Basın toplantısında söz sözü Avukat Beyza Çakar aldı ve Demokratikleşme paketindeki başlıklardan biri de Mor Gabriel Manastırı arazisinin iadesidir.Bu manastır, tüm dünya Süryanileri için kutsal olan Turabdin Bölgesin içinde yer almakta olup, Mor Gabriel, Süryaniler’in din adamı yetiştiren ‘’Kudüs’’ü niteliğindedir.Manastır arazisi daha önce yargıya konu olmuştu.

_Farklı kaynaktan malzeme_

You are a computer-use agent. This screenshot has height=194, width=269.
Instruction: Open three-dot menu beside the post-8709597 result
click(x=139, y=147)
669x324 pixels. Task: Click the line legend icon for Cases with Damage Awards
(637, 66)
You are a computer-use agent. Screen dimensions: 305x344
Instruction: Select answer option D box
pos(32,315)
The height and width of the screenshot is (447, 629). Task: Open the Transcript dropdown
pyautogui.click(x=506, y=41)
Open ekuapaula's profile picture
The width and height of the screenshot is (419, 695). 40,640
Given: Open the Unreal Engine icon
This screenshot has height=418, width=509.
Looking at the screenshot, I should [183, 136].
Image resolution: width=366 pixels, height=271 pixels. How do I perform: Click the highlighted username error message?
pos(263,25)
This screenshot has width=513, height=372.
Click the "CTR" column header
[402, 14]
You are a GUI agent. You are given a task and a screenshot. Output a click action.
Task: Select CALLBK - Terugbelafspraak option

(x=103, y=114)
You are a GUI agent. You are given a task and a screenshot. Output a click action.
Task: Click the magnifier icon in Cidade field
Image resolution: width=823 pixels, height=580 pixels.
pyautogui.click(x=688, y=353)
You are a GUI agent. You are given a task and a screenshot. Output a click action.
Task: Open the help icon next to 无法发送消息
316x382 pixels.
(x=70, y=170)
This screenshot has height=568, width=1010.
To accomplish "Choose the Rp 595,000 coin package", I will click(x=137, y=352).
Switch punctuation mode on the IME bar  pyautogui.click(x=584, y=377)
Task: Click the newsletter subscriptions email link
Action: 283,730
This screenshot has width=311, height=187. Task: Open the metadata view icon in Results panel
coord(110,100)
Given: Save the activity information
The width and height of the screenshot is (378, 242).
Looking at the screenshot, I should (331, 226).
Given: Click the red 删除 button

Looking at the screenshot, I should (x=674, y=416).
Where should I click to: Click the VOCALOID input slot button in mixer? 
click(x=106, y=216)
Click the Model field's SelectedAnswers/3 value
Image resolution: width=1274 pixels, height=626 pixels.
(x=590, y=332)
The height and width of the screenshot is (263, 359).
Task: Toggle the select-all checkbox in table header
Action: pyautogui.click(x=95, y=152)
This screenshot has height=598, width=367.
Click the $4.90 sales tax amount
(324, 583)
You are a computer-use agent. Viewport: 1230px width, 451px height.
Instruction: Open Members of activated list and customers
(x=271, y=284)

Bu paketle gelen düzenlemeyle; Vakıflar Genel Müdürlüğü bünyesindeki 15 üyeli Vakıflar Meclisi arazinin iadesine karar verdi. Vakıf, bu kararın kendilerine tebliğinden itibaren iki ay içerisinde taşınmazı kendi vakıfları adına, Deyrulumur Süryani Manastırı Vakfı adına tescilini gerçekleştirebilecekler ve süreç bu şekilde tamamlanacaktır. Ancak burada, Yargıtayca, buranın vakfa ait olmadığına dair verilmiş bir karar var. Mor Gabriel Manastırının Vakıflar Genel Müdürlüğü’ne müracaatı ile yargı kararı aynı zamana denk gelmektedir.Vakfın bu kararından sonra da yargı yolu açık bulunmaktadır. Taraflar veya ilgililer bunu mahkemeye götürebilirler.Burada belirtilmesi gereken bir diğer husus ise şudur; kişisel bir hak olan ve gerek Anayasa ile gerekse Avrupa İnsan Hakları Protokolüyle düzenlenmiş ve korunmuş olan Mülkiyet Hakkı bir lütuf aracına dönüştürülmüştür ve hukukta karmaşa ve belirsizlik yaratmıştır dedi.
Raporun açıklanmasının ardından gazetecilerin sorularını yanıtlayan 2023 Lider Ülke Türkiye Platformu Dönem Başkanı Atilla Çakar Türkiye’nin gündemini meşgul eden meselelere dair görüşlerini bundan sonra da basınla paylaşacaklarını belirterek katılan medya mensuplarına teşekkür etti.